求大功率的单位数

Question

I need to find the last digit of large power. When I get simple x^n, I solve problem with this: pow(x, n, 10). But what should I do when I have such example: 103171^(14394^(221515^(441792^507709)))? I noticed the cyclicity of specific digits, but it's not enough. I am afraid I'm missing some important point. As an input of my main function last_digit I get list of numbers (lst), let's say [3, 4, 2]- this means I need to compute 3 ^ (4 ^ 2). I've got about 630 tests to pass and I can only make about 580 (most of them are randomly generated).

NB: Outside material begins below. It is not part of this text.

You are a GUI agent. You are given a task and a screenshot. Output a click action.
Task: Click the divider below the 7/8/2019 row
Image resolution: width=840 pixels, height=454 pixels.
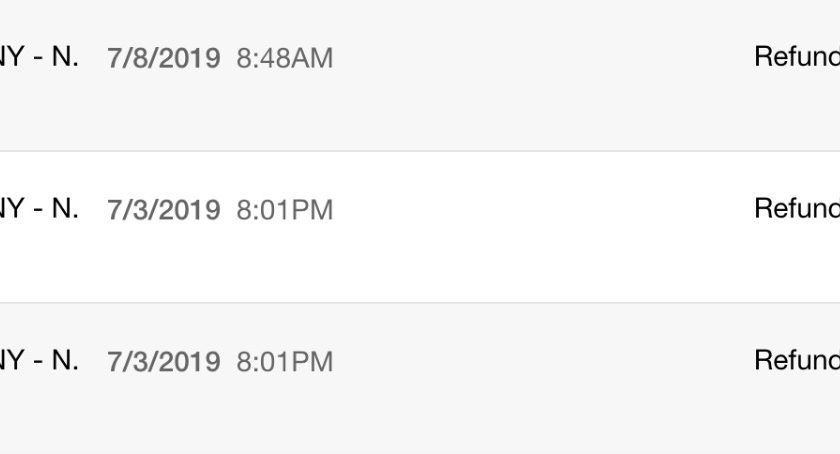(x=420, y=151)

Here's my code I've tried:

CYCLES = {
    0 : [0, 0, 0, 0],
    1 : [1, 1, 1, 1],
    2 : [2, 4, 8, 6],
    3 : [3, 9, 7, 1],
    4 : [4, 6, 4, 6],
    5 : [5, 5, 5, 5],
    6 : [6, 6, 6, 6],
    7 : [7, 9, 3, 1],
    8 : [8, 4, 2, 6],
    9 : [9, 1, 9, 1]
}

def power_rec(lst):
    remainder = pow(lst[-2], lst[-1], 4)
    if len(lst) == 2:
        first_num = int(str(lst[0])[-1])
        second_num = int(str(lst[1])[-1]) 
        return CYCLES[first_num][second_num - 1]
    lst = lst[:-2] + [ remainder ]
    return power_rec(lst)

def last_digit(lst):
    if len(lst) == 2:
        return pow(lst[0], lst[1], 10)
    if lst == []:
        return 1
    if len(lst) == 1:
        return int(str(lst[0])[-1])
    return power_rec(lst)

Eg I cannot pass tests with inputs: [555913, 845991, 261716, 431426, 571315, 456986, 461380, 413475] or [2, 2, 101, 2].

I have to assume that 0 ^ 0 = 1 and that last_digit of an empty list equals to 1. I'd appreciate any helpful tips.

UPDATE. Found shortest solution:

def last_digit(lst):
    result = 1
    for num in lst[::-1]:
        result = pow(num, (result if result < 4 else result % 4 + 4) )

    return result % 10

Answer 1

This is a pure math problem...

The last digit of any number is just that number modulo 10. So you are asking how to reduce numbers modulo 10 when they are a big cascade of exponents.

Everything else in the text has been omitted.